Update the records from the line with "Zgoda (150, 2565)" to the line with "[La voz material] (150, 1592)" by changing "Compartir" to "Enviar" and leaving everything else as it is. Give back only those lines.

***** PROVIDED RECORDS *****

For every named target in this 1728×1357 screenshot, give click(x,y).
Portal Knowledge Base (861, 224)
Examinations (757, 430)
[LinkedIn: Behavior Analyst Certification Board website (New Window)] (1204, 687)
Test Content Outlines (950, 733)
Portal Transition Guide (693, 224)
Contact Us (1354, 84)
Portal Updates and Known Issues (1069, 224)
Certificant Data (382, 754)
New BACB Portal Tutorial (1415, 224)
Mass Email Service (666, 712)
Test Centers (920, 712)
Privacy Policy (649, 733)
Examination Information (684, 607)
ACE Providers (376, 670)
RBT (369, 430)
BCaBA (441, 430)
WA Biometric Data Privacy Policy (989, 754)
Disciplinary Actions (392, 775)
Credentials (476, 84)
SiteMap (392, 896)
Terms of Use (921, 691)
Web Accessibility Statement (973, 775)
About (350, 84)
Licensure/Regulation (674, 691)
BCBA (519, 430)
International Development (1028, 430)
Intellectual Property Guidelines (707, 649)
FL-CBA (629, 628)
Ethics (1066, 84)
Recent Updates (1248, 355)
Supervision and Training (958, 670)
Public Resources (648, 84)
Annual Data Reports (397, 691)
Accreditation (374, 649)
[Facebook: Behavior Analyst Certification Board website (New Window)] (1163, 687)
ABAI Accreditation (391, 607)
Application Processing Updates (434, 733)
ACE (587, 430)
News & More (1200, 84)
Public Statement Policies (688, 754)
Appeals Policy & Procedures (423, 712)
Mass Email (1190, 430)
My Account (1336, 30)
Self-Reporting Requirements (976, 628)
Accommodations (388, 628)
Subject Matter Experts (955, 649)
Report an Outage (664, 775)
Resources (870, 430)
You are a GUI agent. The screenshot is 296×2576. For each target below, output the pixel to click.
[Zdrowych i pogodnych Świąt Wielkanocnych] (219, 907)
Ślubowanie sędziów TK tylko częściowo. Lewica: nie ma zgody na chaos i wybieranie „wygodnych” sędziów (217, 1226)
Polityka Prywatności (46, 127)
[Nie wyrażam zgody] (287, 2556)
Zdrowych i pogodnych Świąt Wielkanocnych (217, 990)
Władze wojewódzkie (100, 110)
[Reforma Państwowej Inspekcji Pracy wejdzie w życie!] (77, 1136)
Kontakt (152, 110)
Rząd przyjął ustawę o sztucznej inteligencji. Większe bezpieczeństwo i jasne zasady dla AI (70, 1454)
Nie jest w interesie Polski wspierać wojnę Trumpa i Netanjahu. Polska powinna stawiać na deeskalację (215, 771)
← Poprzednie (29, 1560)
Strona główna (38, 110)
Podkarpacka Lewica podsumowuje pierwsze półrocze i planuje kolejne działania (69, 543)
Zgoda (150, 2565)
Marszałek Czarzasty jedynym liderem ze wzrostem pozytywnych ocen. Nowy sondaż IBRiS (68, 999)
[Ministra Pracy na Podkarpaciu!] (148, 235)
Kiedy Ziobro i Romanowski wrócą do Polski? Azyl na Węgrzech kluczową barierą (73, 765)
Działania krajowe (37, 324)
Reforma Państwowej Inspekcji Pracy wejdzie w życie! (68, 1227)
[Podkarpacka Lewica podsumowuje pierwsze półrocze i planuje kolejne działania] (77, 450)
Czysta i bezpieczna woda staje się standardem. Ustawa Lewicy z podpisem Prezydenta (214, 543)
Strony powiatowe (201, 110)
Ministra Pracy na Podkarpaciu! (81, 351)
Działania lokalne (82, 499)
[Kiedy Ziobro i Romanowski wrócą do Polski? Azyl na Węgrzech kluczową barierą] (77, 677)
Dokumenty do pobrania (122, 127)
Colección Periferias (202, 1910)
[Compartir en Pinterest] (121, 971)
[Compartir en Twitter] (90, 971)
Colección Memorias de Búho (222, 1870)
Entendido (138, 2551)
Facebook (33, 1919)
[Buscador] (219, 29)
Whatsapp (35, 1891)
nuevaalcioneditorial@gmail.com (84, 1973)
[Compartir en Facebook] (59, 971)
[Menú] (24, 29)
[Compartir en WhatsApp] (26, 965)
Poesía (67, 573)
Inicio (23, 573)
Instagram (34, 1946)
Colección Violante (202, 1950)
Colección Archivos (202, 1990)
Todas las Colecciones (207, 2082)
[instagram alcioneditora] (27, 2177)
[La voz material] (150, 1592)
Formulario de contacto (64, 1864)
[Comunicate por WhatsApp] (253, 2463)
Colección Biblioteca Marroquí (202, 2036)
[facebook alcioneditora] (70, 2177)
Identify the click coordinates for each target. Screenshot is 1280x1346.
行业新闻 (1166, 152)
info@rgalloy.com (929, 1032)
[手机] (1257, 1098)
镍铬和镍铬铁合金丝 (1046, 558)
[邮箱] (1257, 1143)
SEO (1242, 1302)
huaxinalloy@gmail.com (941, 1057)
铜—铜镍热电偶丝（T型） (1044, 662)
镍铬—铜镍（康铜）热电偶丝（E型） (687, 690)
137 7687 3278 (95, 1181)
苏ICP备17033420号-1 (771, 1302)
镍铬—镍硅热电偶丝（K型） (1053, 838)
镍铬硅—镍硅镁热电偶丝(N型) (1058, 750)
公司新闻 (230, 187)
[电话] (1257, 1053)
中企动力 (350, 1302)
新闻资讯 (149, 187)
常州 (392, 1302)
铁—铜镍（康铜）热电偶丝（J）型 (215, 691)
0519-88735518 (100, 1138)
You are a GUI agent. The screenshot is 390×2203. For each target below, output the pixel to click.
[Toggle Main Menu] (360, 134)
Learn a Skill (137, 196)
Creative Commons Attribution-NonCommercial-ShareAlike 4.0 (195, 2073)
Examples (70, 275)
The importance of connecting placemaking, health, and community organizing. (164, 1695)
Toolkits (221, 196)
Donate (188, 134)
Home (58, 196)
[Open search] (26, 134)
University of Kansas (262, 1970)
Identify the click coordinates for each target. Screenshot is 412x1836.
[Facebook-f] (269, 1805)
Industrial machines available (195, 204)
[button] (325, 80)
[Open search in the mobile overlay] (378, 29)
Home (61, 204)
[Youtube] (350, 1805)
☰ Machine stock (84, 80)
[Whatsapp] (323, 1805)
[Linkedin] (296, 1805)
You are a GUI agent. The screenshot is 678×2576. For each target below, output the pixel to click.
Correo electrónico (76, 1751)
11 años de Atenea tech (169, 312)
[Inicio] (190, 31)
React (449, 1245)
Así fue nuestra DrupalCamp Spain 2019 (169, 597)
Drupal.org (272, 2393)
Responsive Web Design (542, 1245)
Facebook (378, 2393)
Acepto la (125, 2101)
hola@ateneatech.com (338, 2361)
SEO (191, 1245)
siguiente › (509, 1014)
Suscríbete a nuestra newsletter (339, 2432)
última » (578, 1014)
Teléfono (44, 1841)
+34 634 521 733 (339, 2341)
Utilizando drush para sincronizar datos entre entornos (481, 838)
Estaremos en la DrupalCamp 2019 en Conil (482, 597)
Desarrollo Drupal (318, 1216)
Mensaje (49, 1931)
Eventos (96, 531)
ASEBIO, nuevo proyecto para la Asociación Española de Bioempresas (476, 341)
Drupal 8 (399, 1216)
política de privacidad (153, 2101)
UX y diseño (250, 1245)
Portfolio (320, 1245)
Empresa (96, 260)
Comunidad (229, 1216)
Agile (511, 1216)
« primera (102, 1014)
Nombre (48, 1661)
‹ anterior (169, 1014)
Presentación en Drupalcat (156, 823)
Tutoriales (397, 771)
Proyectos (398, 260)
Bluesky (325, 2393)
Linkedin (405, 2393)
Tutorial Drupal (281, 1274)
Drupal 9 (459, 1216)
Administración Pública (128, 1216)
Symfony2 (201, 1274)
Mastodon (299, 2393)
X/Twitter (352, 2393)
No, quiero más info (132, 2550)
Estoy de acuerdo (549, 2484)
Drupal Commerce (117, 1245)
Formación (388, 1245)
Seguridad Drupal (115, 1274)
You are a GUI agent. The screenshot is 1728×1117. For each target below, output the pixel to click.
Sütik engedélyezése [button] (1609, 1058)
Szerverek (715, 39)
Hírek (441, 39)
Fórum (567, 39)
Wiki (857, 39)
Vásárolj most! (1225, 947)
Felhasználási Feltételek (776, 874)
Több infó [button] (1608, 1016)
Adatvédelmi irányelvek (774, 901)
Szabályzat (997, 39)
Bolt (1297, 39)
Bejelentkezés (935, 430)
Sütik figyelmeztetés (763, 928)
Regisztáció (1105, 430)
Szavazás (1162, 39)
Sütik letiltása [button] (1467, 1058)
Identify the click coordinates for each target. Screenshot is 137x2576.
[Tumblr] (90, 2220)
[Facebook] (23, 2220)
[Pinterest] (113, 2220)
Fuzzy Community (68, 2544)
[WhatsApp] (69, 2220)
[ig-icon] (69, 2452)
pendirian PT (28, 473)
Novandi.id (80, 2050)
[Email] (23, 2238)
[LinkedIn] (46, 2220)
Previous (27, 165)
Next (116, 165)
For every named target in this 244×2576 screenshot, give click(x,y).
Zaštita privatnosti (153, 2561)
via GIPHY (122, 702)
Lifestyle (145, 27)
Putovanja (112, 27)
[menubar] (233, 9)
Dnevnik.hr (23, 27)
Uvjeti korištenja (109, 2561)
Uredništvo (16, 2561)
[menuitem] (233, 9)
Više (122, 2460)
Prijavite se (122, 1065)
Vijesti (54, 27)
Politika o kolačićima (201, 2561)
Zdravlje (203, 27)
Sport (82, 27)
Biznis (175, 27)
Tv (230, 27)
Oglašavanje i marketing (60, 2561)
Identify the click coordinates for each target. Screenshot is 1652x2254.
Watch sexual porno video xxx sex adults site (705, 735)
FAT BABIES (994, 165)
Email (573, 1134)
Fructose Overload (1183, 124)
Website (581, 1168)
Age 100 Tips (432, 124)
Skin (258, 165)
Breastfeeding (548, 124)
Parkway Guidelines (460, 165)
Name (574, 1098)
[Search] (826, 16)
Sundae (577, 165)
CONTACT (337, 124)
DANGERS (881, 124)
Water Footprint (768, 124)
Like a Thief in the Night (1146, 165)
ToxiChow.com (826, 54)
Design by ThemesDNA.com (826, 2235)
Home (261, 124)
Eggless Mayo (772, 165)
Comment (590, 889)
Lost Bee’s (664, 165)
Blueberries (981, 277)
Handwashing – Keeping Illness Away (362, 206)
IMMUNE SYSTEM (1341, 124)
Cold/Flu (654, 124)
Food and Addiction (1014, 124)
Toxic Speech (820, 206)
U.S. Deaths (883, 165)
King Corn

*****

RESULT OF THE EXERCISE:
Zgoda (150, 2565)
Marszałek Czarzasty jedynym liderem ze wzrostem pozytywnych ocen. Nowy sondaż IBRiS (68, 999)
[Ministra Pracy na Podkarpaciu!] (148, 235)
Kiedy Ziobro i Romanowski wrócą do Polski? Azyl na Węgrzech kluczową barierą (73, 765)
Działania krajowe (37, 324)
Reforma Państwowej Inspekcji Pracy wejdzie w życie! (68, 1227)
[Podkarpacka Lewica podsumowuje pierwsze półrocze i planuje kolejne działania] (77, 450)
Czysta i bezpieczna woda staje się standardem. Ustawa Lewicy z podpisem Prezydenta (214, 543)
Strony powiatowe (201, 110)
Ministra Pracy na Podkarpaciu! (81, 351)
Działania lokalne (82, 499)
[Kiedy Ziobro i Romanowski wrócą do Polski? Azyl na Węgrzech kluczową barierą] (77, 677)
Dokumenty do pobrania (122, 127)
Colección Periferias (202, 1910)
[Enviar en Pinterest] (121, 971)
[Enviar en Twitter] (90, 971)
Colección Memorias de Búho (222, 1870)
Entendido (138, 2551)
Facebook (33, 1919)
[Buscador] (219, 29)
Whatsapp (35, 1891)
nuevaalcioneditorial@gmail.com (84, 1973)
[Enviar en Facebook] (59, 971)
[Menú] (24, 29)
[Enviar en WhatsApp] (26, 965)
Poesía (67, 573)
Inicio (23, 573)
Instagram (34, 1946)
Colección Violante (202, 1950)
Colección Archivos (202, 1990)
Todas las Colecciones (207, 2082)
[instagram alcioneditora] (27, 2177)
[La voz material] (150, 1592)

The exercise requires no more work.